Even though manuals are valuable, they're not frequently used. Part of the reason for this, says Laura McMillan of Dallas-based KPMG Peat Marwick, is that many companies don't have standard policies. Effective expatriate manuals articulate policy clearly. In fact, companies may have individuals who try to circumvent the system that's in place in order to get better benefits. "You get into a lot of problems when you do everything on a one-time basis, she points out. "You'll have everyone trying to develop their own personal package." The manual reflects a strategic policy. This is the first step.

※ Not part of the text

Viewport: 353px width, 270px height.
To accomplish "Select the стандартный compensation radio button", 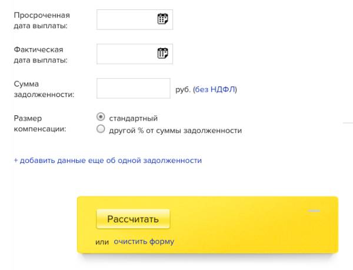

Another key problem, according to Kathryn Devos of Kenilworth, New Jersey-based Schering-Plough, is the mistake of thinking that international relocation is similar to domestic relocation. "Domestic relocation policy is real estate driven. International policy is people driven," she says.

Effective international relocation policy also must focus on cross-cultural issues and psychological factors that will affect the expatriate's success. It has to take into account a raft of other financial considerations such as educational expenses, travel expenses and compensation for alterations in the standard of living.

Start by determining the objectives. Obviously, you're not going to write down specific compensation packages, but the general guidelines of eligibility and level of employee can be included. It's important to define benefits because most of us are geared to benefits as they apply in the U.S. For example, pension and 401(k) plan participation may be affected by time spent in a foreign company. Vacation policies are different from one country to another.

Other items to address are: compensation packages, tax reimbursement policy, procedures regarding U.S. real estate—sales vs. rentals—through local management agencies.

A detailed, country-specific appendix can list some of the cultural and business

differences as well as the types of premiums for certain countries. For example, firms compensate expatriates going to the desert in Africa with hardship allowances while they may not do that for those going to Paris.

Define who the manual applies to. Will it be for U.S. employees only or for third-country nationals as well? How does it pertain to multinational employees coming to the U.S.? Does the policy apply to short-term assignees?

"A manual avoids people using leverage to cut their own deal, which would create problems with morale in the host locations," says Per A. Thorsrud of KPMG Peat Marwick. "It's very important."

Finally, include information about repatriation. General policies and guidelines are important so expatriates and potential expatriates know they are not forgotten when they're abroad. All too frequently, expatriates leave the company after they return to the U.S. Often, this is simply due to lack of planning and communication by management.

Personnel Journal, April 1994, Vol.73, No. 4, p. 56.